━━━ DOCUMENT TEXT

Two months after King's death, escaped convict James Earl Ray was captured at London's Heathrow Airport while trying to leave the United Kingdom on a false Canadian passport in the name of Ramon George Sneyd. Ray was quickly extradited to Tennessee and charged with King's murder, confessing to the assassination on March 10, 1969, (though he recanted this confession three days later). Later, Ray would be sentenced to a 99-year prison term.

Ray, a presumed white supremacist and segregationist, allegedly killed King because of the latter's extensive civil rights work. On the advice of his attorney Percy Foreman, Ray took a guilty plea to avoid a trial conviction and thus the possibility of receiving the death penalty. Although it is unlikely that a death sentence would have been carried out, due to the US Supreme Court's 1972 decision in the case of Furman v. Georgia that invalidated all state death penalty laws then in force.

Ray fired Foreman as his attorney (from then on derisively calling him "Percy Fourflusher") claiming that a man he met in Montreal, Canada with the alias "Raoul" was involved, as was his brother Johnny, but not himself, further asserting that although he didn't "personally shoot Dr. King," he may have been "partially responsible without knowing it," hinting at a conspiracy. He spent the remainder of his life attempting (unsuccessfully) to withdraw his guilty plea and secure the trial he never had.

Allegations of conspiracy

Some have speculated that Ray had been used as a "patsy" similar to the way that alleged John F. Kennedy assassin Lee Harvey Oswald was supposed to have been. Some of the claims used to support this assertion are:

* Ray was a small-time thief and burglar, and had no record of committing violent crimes with a weapon.
* The weapon that Ray is believed to have used in the assassination (a Remington Gamemaster Model 760 .30-'06 caliber rifle) had only two of Ray's fingerprints on it.

━━━━━━
━━━ MATERIAL PROVIDED

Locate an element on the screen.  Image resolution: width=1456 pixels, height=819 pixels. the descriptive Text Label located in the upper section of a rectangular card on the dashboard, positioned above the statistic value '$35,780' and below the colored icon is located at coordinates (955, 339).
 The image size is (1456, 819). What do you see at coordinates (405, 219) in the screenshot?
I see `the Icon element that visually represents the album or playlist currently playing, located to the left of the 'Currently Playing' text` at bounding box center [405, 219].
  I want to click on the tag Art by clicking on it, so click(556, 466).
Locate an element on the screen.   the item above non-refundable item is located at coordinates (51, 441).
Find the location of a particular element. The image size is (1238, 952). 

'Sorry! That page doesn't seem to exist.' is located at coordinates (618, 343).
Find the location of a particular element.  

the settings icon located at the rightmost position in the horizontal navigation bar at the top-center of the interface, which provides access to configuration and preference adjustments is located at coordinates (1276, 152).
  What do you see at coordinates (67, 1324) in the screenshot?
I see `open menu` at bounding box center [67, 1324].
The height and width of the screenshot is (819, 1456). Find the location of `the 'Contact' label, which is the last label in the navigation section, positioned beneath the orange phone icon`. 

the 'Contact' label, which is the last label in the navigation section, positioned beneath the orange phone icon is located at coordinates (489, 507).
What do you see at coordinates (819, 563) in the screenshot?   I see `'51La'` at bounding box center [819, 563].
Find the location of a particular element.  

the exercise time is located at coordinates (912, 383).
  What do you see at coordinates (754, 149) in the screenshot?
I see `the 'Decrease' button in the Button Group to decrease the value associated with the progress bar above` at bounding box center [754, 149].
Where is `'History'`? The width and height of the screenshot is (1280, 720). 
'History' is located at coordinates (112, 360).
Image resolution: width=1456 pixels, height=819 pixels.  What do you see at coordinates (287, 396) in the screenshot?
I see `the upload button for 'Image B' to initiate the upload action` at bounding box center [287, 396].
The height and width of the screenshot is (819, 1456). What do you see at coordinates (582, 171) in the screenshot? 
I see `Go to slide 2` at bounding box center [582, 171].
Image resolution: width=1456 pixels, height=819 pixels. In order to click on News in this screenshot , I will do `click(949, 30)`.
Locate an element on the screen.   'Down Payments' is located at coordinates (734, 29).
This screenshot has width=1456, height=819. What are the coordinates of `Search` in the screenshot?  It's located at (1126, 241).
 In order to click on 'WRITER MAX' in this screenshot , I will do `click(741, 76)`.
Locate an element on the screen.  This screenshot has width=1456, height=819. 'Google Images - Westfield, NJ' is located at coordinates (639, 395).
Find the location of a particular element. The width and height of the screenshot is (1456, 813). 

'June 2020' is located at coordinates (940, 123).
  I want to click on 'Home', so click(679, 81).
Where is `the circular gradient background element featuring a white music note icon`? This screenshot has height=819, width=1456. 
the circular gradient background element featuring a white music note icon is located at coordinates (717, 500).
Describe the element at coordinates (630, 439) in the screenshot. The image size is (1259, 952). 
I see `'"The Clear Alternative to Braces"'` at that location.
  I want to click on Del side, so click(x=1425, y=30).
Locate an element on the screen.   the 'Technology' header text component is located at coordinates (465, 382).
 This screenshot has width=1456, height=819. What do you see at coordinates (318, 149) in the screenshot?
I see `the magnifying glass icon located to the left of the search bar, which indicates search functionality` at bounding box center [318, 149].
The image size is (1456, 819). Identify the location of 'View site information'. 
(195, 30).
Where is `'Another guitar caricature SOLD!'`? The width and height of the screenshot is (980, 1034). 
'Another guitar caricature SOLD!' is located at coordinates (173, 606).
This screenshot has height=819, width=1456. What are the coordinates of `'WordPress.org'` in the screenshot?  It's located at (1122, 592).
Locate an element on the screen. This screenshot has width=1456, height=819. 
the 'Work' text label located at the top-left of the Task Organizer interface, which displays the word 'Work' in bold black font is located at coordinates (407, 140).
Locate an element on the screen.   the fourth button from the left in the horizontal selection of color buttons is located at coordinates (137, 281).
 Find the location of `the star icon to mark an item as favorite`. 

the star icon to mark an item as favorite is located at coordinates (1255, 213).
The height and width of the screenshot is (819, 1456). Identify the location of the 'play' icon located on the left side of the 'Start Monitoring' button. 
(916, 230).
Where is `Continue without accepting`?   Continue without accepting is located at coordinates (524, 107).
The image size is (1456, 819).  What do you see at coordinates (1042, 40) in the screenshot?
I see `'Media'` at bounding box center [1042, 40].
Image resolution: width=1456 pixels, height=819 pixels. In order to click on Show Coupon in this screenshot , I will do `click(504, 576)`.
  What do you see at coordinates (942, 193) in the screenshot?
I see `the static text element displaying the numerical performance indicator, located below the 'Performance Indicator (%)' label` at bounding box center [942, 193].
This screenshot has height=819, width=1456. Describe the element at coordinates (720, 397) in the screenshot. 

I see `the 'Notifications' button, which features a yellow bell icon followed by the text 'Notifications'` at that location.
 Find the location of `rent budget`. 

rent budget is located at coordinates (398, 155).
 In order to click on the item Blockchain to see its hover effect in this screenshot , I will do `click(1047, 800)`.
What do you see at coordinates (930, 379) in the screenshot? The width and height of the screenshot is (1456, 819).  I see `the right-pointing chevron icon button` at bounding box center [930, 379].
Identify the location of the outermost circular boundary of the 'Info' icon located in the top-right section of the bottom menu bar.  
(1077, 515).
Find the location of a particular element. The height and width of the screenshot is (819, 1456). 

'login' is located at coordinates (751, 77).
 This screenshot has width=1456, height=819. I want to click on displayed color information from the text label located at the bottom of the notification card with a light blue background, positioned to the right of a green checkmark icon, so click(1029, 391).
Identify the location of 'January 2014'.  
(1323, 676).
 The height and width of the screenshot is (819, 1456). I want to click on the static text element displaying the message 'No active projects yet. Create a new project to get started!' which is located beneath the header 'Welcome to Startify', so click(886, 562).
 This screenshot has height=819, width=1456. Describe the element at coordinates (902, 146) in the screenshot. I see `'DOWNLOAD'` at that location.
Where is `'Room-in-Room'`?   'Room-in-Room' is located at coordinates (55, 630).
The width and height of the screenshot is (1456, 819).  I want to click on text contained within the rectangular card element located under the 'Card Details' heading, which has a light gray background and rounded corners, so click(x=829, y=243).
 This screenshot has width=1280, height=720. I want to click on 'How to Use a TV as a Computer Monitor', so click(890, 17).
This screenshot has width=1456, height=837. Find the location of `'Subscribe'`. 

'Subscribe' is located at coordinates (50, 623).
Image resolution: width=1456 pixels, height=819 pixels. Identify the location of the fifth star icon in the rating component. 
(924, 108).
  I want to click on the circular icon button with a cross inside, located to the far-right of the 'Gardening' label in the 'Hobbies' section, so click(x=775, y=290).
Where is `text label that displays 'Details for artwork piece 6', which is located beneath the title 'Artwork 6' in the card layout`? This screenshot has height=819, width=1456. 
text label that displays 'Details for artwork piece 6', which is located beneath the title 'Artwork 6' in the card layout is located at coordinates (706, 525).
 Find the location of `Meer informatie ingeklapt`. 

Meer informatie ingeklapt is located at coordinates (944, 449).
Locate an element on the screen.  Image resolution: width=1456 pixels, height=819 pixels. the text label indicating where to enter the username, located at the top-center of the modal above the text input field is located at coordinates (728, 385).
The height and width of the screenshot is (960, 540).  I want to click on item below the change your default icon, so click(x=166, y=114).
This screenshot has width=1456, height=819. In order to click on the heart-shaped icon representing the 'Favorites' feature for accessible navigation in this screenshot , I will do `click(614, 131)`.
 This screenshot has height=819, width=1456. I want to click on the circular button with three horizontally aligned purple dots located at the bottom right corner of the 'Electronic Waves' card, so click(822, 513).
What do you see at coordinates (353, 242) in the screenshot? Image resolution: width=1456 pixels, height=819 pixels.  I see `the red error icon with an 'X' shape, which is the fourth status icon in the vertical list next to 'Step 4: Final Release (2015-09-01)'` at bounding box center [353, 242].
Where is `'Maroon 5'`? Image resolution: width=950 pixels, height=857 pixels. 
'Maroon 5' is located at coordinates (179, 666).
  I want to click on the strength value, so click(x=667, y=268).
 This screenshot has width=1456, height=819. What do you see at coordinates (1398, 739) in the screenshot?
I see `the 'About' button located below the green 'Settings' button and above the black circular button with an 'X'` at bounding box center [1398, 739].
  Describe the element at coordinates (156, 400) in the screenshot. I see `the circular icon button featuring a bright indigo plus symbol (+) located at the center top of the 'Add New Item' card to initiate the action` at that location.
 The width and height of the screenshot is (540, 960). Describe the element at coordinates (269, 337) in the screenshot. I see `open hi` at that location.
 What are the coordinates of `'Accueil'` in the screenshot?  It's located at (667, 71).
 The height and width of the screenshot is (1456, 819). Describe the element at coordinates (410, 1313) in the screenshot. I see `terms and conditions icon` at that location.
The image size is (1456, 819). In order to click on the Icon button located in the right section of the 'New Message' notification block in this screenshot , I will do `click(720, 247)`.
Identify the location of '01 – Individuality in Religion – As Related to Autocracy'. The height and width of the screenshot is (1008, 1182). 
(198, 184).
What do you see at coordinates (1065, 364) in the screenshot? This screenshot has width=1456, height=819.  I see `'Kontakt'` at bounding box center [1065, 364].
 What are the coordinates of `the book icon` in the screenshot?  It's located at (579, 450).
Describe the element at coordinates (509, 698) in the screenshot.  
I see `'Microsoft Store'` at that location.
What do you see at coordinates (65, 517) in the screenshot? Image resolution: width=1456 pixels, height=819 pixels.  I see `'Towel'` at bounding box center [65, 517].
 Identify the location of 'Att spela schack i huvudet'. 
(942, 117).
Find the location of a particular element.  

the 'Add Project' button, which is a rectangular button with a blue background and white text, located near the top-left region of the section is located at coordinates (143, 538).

━━━━━━

PROBLEM SET:
1 – Reproduce the passage on James Earl Ray from "Some have speculated" up to and including "with a weapon.".
2 – Identify each line of the listing that contains the word "featuring", treating uppercase and lowercase as different, and copy those lines.

FINAL RESULTS:
1 –
Some have speculated that Ray had been used as a "patsy" similar to the way that alleged John F. Kennedy assassin Lee Harvey Oswald was supposed to have been. Some of the claims used to support this assertion are:

* Ray was a small-time thief and burglar, and had no record of committing violent crimes with a weapon.

2 –
Where is `the circular gradient background element featuring a white music note icon`? This screenshot has height=819, width=1456. 
the circular gradient background element featuring a white music note icon is located at coordinates (717, 500).
  Describe the element at coordinates (156, 400) in the screenshot. I see `the circular icon button featuring a bright indigo plus symbol (+) located at the center top of the 'Add New Item' card to initiate the action` at that location.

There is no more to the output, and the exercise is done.